### INFORMATION PROVIDED
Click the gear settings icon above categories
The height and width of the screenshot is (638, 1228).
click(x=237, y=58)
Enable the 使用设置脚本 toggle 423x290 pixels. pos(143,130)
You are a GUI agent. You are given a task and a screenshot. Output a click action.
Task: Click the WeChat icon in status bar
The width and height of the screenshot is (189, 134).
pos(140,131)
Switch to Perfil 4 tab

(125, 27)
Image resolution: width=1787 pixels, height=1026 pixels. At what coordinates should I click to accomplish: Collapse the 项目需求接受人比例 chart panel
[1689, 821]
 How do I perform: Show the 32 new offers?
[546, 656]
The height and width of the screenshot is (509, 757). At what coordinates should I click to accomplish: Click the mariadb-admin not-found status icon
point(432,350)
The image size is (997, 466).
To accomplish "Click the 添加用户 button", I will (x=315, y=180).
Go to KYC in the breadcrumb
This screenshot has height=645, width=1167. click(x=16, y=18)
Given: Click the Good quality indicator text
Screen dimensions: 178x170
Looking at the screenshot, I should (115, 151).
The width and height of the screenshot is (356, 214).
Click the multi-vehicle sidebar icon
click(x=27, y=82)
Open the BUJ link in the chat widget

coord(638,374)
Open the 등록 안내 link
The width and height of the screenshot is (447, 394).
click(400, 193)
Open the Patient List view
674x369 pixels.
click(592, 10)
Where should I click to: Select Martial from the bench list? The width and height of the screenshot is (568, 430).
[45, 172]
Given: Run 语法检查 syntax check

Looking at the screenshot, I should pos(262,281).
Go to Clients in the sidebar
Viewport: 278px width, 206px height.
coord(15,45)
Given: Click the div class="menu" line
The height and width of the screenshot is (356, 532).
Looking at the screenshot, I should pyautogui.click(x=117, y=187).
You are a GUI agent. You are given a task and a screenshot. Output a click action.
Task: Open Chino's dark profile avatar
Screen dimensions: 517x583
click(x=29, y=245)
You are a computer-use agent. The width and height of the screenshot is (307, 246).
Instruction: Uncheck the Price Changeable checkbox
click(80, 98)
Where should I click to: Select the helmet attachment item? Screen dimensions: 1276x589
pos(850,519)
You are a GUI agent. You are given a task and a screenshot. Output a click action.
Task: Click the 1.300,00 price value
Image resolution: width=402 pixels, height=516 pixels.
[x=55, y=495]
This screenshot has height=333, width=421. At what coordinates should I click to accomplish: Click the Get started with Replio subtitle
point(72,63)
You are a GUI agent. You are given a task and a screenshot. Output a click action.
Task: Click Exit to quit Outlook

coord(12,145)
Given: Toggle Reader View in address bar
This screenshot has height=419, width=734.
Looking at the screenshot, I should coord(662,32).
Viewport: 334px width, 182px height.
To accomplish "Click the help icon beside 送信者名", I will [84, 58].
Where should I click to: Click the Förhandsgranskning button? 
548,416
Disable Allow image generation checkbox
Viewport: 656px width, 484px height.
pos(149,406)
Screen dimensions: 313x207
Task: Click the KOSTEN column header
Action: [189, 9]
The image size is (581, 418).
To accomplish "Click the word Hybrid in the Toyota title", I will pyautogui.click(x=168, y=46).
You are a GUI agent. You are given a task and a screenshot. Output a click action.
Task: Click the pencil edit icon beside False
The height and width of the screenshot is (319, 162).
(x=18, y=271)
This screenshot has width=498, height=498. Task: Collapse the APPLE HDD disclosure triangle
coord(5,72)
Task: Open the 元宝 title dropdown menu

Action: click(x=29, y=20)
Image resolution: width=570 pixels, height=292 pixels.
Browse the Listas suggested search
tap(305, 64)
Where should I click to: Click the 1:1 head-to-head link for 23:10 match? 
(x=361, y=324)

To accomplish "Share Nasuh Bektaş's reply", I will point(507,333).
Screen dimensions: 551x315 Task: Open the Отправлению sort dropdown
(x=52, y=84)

### EXERCISE GOAL
Can you copy out every line of the listing above, word for word?

### WRITTEN SOLUTION
Click the gear settings icon above categories
The height and width of the screenshot is (638, 1228).
click(x=237, y=58)
Enable the 使用设置脚本 toggle 423x290 pixels. pos(143,130)
You are a GUI agent. You are given a task and a screenshot. Output a click action.
Task: Click the WeChat icon in status bar
The width and height of the screenshot is (189, 134).
pos(140,131)
Switch to Perfil 4 tab

(125, 27)
Image resolution: width=1787 pixels, height=1026 pixels. At what coordinates should I click to accomplish: Collapse the 项目需求接受人比例 chart panel
[1689, 821]
 How do I perform: Show the 32 new offers?
[546, 656]
The height and width of the screenshot is (509, 757). At what coordinates should I click to accomplish: Click the mariadb-admin not-found status icon
point(432,350)
The image size is (997, 466).
To accomplish "Click the 添加用户 button", I will (x=315, y=180).
Go to KYC in the breadcrumb
This screenshot has height=645, width=1167. click(x=16, y=18)
Given: Click the Good quality indicator text
Screen dimensions: 178x170
Looking at the screenshot, I should (115, 151).
The width and height of the screenshot is (356, 214).
Click the multi-vehicle sidebar icon
click(x=27, y=82)
Open the BUJ link in the chat widget

coord(638,374)
Open the 등록 안내 link
The width and height of the screenshot is (447, 394).
click(400, 193)
Open the Patient List view
674x369 pixels.
click(592, 10)
Where should I click to: Select Martial from the bench list? The width and height of the screenshot is (568, 430).
[45, 172]
Given: Run 语法检查 syntax check

Looking at the screenshot, I should pos(262,281).
Go to Clients in the sidebar
Viewport: 278px width, 206px height.
coord(15,45)
Given: Click the div class="menu" line
The height and width of the screenshot is (356, 532).
Looking at the screenshot, I should pyautogui.click(x=117, y=187).
You are a GUI agent. You are given a task and a screenshot. Output a click action.
Task: Open Chino's dark profile avatar
Screen dimensions: 517x583
click(x=29, y=245)
You are a computer-use agent. The width and height of the screenshot is (307, 246).
Instruction: Uncheck the Price Changeable checkbox
click(80, 98)
Where should I click to: Select the helmet attachment item? Screen dimensions: 1276x589
pos(850,519)
You are a GUI agent. You are given a task and a screenshot. Output a click action.
Task: Click the 1.300,00 price value
Image resolution: width=402 pixels, height=516 pixels.
[x=55, y=495]
This screenshot has height=333, width=421. At what coordinates should I click to accomplish: Click the Get started with Replio subtitle
point(72,63)
You are a GUI agent. You are given a task and a screenshot. Output a click action.
Task: Click Exit to quit Outlook

coord(12,145)
Given: Toggle Reader View in address bar
This screenshot has height=419, width=734.
Looking at the screenshot, I should coord(662,32).
Viewport: 334px width, 182px height.
To accomplish "Click the help icon beside 送信者名", I will [84, 58].
Where should I click to: Click the Förhandsgranskning button? 
548,416
Disable Allow image generation checkbox
Viewport: 656px width, 484px height.
pos(149,406)
Screen dimensions: 313x207
Task: Click the KOSTEN column header
Action: [189, 9]
The image size is (581, 418).
To accomplish "Click the word Hybrid in the Toyota title", I will pyautogui.click(x=168, y=46).
You are a GUI agent. You are given a task and a screenshot. Output a click action.
Task: Click the pencil edit icon beside False
The height and width of the screenshot is (319, 162).
(x=18, y=271)
This screenshot has width=498, height=498. Task: Collapse the APPLE HDD disclosure triangle
coord(5,72)
Task: Open the 元宝 title dropdown menu

Action: click(x=29, y=20)
Image resolution: width=570 pixels, height=292 pixels.
Browse the Listas suggested search
tap(305, 64)
Where should I click to: Click the 1:1 head-to-head link for 23:10 match? 
(x=361, y=324)

To accomplish "Share Nasuh Bektaş's reply", I will point(507,333).
Screen dimensions: 551x315 Task: Open the Отправлению sort dropdown
(x=52, y=84)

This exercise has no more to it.